### Texte fourni:
§

Censé réduire à néant le piratage IPTV, le bouclier mis en place par les autorités italiennes ne tiendrait pas ses promesses. Des chercheurs ont tenté d'y voir plus clair et de définir son efficacité réelle.
Est-il possible de mettre fin au piratage IPTV ? Avec des fournisseurs d'IPTV et de services de streaming illégaux qui pullulent, la question revient régulièrement sur le devant de scène en Europe et notamment en Italie où le "Piracy Shield" est en place depuis un peu moins d'un an maintenant.
Piracy Shied : une efficacité remise en question
Censé stopper le piratage en Italie, le "Piracy Shield" introduit par l'AGCOM (l'équivalent de l'ARCOM en Italie) ne s'arrête plus de défrayer la chronique. D'abord via de récents amendements à la loi italienne qui évoque des sanctions financières automatisées pour les utilisateurs d'IPTV, mais aussi en raison d'une forte pression mise sur les opérateurs télécoms italiens.
Désormais, il est question de l'efficacité du Piracy Shield. Mis en place depuis février 2024, ce bouclier rassemble les moyens techniques et légaux pour stopper net les diffusions IPTV illégale, en seulement 30 minutes une fois le flux pirates identifié et le signalement d'infraction effectué. Depuis sa mise en place, les autorités italiennes et les partisans de cette solution n'ont cessé de vanter le succès de cette solution.

§

### Entrées fournies:
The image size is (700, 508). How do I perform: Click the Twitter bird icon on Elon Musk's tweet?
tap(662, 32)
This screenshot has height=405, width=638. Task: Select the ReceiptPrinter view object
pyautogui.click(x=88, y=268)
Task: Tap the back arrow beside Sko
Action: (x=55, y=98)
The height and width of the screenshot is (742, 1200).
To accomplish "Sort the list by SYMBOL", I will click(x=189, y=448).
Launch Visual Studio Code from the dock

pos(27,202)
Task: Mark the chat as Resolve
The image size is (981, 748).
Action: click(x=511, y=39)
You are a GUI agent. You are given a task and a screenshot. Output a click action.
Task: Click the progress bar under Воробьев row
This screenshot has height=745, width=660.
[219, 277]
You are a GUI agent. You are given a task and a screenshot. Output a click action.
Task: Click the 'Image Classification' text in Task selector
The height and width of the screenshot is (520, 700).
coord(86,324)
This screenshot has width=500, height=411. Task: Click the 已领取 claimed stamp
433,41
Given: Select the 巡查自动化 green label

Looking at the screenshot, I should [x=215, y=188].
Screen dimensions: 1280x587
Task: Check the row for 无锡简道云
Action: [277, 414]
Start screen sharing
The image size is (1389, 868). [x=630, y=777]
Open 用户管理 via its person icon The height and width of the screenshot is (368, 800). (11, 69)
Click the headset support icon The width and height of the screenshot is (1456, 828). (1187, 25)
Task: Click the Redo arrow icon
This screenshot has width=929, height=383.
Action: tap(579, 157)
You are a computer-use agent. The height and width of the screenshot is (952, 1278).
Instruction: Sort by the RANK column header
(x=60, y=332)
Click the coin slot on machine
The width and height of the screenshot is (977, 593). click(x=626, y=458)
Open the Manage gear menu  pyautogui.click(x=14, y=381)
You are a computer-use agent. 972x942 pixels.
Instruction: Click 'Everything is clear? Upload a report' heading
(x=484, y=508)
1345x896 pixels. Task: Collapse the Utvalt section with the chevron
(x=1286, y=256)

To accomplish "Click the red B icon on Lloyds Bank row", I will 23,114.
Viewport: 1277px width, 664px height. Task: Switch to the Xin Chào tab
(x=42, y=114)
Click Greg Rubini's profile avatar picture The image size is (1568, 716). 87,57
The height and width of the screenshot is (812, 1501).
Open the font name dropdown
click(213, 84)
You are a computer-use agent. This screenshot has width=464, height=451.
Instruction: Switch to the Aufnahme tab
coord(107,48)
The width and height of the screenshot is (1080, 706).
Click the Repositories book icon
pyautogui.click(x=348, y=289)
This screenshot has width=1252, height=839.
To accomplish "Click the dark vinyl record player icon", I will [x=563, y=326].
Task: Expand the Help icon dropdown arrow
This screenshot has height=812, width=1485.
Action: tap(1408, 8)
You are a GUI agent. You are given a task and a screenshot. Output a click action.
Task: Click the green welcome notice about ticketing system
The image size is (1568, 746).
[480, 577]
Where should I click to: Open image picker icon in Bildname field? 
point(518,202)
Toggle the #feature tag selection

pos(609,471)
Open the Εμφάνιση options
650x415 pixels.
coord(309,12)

§

### Énoncé 1:
D'après le texte fourni, en combien de temps le Piracy Shield doit-il stopper une diffusion IPTV illégale une fois le flux identifié et le signalement effectué ?
### Énoncé 2:
Relevez chaque ligne des entrées qui contient la chaîne "size", en tenant compte de la casse.

### Réponse 1:
En seulement 30 minutes.

### Réponse 2:
The image size is (700, 508). How do I perform: Click the Twitter bird icon on Elon Musk's tweet?
The image size is (981, 748).
The image size is (1389, 868). [x=630, y=777]
Click Greg Rubini's profile avatar picture The image size is (1568, 716). 87,57
The image size is (1568, 746).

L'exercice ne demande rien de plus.